Mauritian politician

Madan Murlidhar Dulloo (born 20 September 1949), is a barrister, politician and diplomat from Mauritius.

A law graduate from the University of London, member of the Middle Temple, Madan Dulloo was first elected during the 1976 general elections under the banner of the Mauritian Militant Movement.

Madan Dulloo is one of the longest serving Member of Parliament (29 years). Madan Dulloo has been present in constituency No.6 (Grand Baie/Poudre D’Or) since 1976 (34 years); Elected Member of Parliament for constituency No.6 (Grand Baie/Poudre D’Or) at the following General Elections: 1976, 1982, 1983, 1987, 1991, 2000, 2005.

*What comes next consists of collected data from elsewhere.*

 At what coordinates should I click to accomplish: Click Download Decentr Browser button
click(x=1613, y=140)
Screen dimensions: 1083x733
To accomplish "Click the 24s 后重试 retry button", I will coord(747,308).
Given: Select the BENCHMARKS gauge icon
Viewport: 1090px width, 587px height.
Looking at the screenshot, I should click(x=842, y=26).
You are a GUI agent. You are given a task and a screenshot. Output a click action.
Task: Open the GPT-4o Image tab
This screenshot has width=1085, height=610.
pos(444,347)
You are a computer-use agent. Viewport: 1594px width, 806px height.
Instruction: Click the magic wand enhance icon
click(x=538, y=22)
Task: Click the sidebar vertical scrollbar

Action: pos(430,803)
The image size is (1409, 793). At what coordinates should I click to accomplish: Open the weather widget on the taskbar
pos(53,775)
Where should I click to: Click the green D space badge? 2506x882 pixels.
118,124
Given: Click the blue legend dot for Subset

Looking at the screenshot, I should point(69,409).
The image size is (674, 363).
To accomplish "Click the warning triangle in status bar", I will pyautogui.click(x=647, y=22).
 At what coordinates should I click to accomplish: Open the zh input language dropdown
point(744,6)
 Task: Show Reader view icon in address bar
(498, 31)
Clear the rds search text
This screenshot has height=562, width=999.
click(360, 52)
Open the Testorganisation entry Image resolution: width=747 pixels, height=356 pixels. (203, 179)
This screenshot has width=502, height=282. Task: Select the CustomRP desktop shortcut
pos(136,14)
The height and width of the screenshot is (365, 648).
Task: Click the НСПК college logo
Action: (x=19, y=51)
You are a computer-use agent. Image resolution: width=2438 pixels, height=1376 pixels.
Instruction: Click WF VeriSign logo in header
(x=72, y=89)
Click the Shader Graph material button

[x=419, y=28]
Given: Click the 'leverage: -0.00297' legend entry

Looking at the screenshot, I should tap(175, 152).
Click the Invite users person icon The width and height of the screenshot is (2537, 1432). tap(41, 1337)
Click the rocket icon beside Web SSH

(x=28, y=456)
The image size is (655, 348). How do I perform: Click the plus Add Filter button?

In 2005, Madan Dulloo was at his tenth (10th) elections. He has always been a candidate for the General Elections in constituency No.6 Grand-Baie/Poudre D’or since 1976.

Madan Dulloo has held the following ministerial portfolios throughout his political career:
- Minister of Foreign Affairs and Emigration
- Minister of Agriculture, Fisheries, and Natural Resources
- Attorney General and Minister of Justice
- Minister of Foreign Affairs, International Trade and Cooperation

Between 1986 and 1994, Madan Dulloo was Minister of Foreign Affairs and Emigration, Minister of Agriculture, Fisheries & Natural Resources and Attorney General & Minister of Justice.

Between 2005 and 2008, Madan Dulloo was Minister of Foreign Affairs, International Trade and Cooperation.